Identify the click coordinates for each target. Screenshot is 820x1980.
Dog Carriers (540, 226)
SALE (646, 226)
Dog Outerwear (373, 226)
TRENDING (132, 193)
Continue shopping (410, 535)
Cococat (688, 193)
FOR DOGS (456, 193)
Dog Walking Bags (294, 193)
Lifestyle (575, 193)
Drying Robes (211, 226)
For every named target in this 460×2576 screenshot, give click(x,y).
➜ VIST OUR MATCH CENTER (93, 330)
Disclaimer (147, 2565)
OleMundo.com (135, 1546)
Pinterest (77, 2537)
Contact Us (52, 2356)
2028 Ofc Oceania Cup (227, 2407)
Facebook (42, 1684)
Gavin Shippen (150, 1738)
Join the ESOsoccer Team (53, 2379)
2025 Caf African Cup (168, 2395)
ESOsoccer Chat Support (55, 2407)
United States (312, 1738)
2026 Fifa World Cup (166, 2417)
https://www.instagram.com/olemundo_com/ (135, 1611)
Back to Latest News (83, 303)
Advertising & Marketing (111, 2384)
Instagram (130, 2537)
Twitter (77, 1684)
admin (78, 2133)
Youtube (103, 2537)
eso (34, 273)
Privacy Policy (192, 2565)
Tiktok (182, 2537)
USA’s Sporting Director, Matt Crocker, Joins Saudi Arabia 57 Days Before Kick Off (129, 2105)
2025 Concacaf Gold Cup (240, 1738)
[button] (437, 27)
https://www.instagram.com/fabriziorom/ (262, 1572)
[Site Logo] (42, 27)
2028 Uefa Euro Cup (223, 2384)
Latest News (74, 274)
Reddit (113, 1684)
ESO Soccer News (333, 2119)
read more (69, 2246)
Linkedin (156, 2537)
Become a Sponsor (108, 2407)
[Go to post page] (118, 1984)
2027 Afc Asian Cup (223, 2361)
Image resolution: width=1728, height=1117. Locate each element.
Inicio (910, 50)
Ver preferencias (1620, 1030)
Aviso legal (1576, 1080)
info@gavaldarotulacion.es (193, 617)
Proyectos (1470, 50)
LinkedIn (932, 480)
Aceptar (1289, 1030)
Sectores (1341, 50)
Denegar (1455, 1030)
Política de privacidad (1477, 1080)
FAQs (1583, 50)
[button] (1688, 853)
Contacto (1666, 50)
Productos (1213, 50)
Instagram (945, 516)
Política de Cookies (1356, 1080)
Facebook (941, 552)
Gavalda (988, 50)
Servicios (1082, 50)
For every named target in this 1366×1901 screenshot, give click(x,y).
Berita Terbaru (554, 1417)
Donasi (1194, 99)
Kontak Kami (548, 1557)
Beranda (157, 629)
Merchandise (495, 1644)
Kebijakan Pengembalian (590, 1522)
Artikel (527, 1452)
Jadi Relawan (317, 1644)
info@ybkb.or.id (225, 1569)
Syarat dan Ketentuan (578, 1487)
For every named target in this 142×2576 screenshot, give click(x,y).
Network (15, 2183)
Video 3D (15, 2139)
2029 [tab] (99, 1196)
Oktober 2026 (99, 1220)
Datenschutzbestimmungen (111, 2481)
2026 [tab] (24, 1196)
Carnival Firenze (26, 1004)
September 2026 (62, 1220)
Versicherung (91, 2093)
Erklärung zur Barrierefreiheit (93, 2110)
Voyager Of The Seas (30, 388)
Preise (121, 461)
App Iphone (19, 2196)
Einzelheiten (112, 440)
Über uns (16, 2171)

· · ·

▶ **TASK DETAILS**
Reproduce only the lines above spanning from the line containing "eso (34, 273)" through the line containing "Merchandise (495, 1644)", word for word.

▶ **TASK RESPONSE**
eso (34, 273)
Privacy Policy (192, 2565)
Tiktok (182, 2537)
USA’s Sporting Director, Matt Crocker, Joins Saudi Arabia 57 Days Before Kick Off (129, 2105)
2025 Concacaf Gold Cup (240, 1738)
[button] (437, 27)
https://www.instagram.com/fabriziorom/ (262, 1572)
[Site Logo] (42, 27)
2028 Uefa Euro Cup (223, 2384)
Latest News (74, 274)
Reddit (113, 1684)
ESO Soccer News (333, 2119)
read more (69, 2246)
Linkedin (156, 2537)
Become a Sponsor (108, 2407)
[Go to post page] (118, 1984)
2027 Afc Asian Cup (223, 2361)
Image resolution: width=1728, height=1117. Locate each element.
Inicio (910, 50)
Ver preferencias (1620, 1030)
Aviso legal (1576, 1080)
info@gavaldarotulacion.es (193, 617)
Proyectos (1470, 50)
LinkedIn (932, 480)
Aceptar (1289, 1030)
Sectores (1341, 50)
Denegar (1455, 1030)
Política de privacidad (1477, 1080)
FAQs (1583, 50)
[button] (1688, 853)
Contacto (1666, 50)
Productos (1213, 50)
Instagram (945, 516)
Política de Cookies (1356, 1080)
Facebook (941, 552)
Gavalda (988, 50)
Servicios (1082, 50)
For every named target in this 1366×1901 screenshot, give click(x,y).
Berita Terbaru (554, 1417)
Donasi (1194, 99)
Kontak Kami (548, 1557)
Beranda (157, 629)
Merchandise (495, 1644)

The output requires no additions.